Since it was a early level college class, I was amazed that around half the people who read it actually missed the messages within. They only came to realize them once we were in the weekly discussions. Even them, some got rather glazed expressions when we discussed what I felt was pretty serious and timely issues. The teacher’s assistant who ran the discussion groups was pretty amazing, so I didn’t think it was presented in a boring way.

Some people just chose to consider what they were gonna have for lunch or what shade of lipstick they were gonna buy, instead of the messages in the book. But to my eyes and ears, most of the class got it.

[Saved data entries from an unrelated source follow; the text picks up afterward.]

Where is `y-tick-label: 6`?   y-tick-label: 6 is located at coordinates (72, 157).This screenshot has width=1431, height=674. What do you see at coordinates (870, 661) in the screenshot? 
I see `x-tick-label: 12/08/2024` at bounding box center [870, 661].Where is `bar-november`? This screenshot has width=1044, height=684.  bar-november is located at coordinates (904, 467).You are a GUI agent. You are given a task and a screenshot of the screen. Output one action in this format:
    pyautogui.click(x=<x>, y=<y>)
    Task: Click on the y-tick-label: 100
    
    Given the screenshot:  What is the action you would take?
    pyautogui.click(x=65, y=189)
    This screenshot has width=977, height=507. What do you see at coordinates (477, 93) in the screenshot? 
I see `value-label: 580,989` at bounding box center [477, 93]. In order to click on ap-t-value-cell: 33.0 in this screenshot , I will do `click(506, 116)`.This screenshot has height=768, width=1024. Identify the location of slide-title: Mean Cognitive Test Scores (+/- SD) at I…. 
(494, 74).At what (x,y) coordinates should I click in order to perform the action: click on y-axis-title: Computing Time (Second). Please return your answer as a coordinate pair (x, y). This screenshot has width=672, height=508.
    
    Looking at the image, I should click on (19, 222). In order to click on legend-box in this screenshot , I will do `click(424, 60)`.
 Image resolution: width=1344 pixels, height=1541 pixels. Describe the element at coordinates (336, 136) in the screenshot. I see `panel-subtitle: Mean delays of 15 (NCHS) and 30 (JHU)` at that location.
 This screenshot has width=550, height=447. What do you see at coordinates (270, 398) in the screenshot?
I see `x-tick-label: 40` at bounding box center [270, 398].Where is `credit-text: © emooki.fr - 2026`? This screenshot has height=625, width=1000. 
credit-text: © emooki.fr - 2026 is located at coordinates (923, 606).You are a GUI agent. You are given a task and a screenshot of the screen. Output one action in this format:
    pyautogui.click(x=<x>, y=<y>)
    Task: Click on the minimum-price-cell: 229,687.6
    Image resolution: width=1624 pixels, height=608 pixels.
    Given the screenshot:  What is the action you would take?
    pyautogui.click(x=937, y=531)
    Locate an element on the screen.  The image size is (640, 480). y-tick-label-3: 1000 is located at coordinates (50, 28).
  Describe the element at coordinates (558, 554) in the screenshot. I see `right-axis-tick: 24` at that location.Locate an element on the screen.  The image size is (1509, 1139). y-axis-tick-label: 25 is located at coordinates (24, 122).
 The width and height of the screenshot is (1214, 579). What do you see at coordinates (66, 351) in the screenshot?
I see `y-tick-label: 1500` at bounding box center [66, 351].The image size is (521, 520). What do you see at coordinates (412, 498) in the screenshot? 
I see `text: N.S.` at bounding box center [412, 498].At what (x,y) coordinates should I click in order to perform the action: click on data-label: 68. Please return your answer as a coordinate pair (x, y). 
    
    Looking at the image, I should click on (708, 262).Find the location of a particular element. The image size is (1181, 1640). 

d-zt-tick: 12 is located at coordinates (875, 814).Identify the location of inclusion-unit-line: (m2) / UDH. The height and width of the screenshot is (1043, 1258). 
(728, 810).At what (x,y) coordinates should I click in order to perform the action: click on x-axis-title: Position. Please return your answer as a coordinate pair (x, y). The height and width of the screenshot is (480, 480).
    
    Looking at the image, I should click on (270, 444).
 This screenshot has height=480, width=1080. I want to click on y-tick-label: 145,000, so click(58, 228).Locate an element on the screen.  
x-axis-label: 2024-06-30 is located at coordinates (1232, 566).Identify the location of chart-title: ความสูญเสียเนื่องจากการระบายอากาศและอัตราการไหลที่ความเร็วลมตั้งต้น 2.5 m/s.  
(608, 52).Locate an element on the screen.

I think reading the book is not enough…

In my last post did you think I was trying to say that all one had to do was just read ISHMAEL to understand why civilization is killing the planet?

Take care,

Curt


#18
In my last post did you think I was trying to say that all one had to do was just read ISHMAEL to understand why civilization is killing the planet?

Nope.

Just pointing out that it is only a starting point.

With all the conversations we’ve had Curt, that would seem silly.


#19

Little Spider,

Just pointing out that it is only a starting point.

I was too. That is why I was confused.

Take care,

Curt


#20

What I said in response to your statement was not a disagreement, but re-reading it again several times I can see how it might sound that way.

I think reading the book is not enough...

Even Daniel Quinn himself admits that many people get confused about his works, and says so pretty plainly in IF THEY GIVE YOU LINED PAPER WRITE SIDEWAYS.

DQ also states that he is not prescribing a particular action, he is only giving a description of what is going on and why. I think that should be made clear when using him as a reference for how re-wilding should be outlined.

I wanted to help create and maintain more clarity around DQ’s work. After reading IF THEY GIVE YOU LINED PAPER WRITE SIDEWAYS, I felt that I meet readers of ISHMAEL sometimes who, like Quinn mentions, are confused about the works. I am not implying that you or anyone here is necessarily confused, though. But given the amount of people who traffic through this site, it would be great to help hold a lot of clarity around DQ’s message.

I think that the local ISHMAEL community discussion groups are a great resource that should be used on top of reading his books. His website is pretty good too.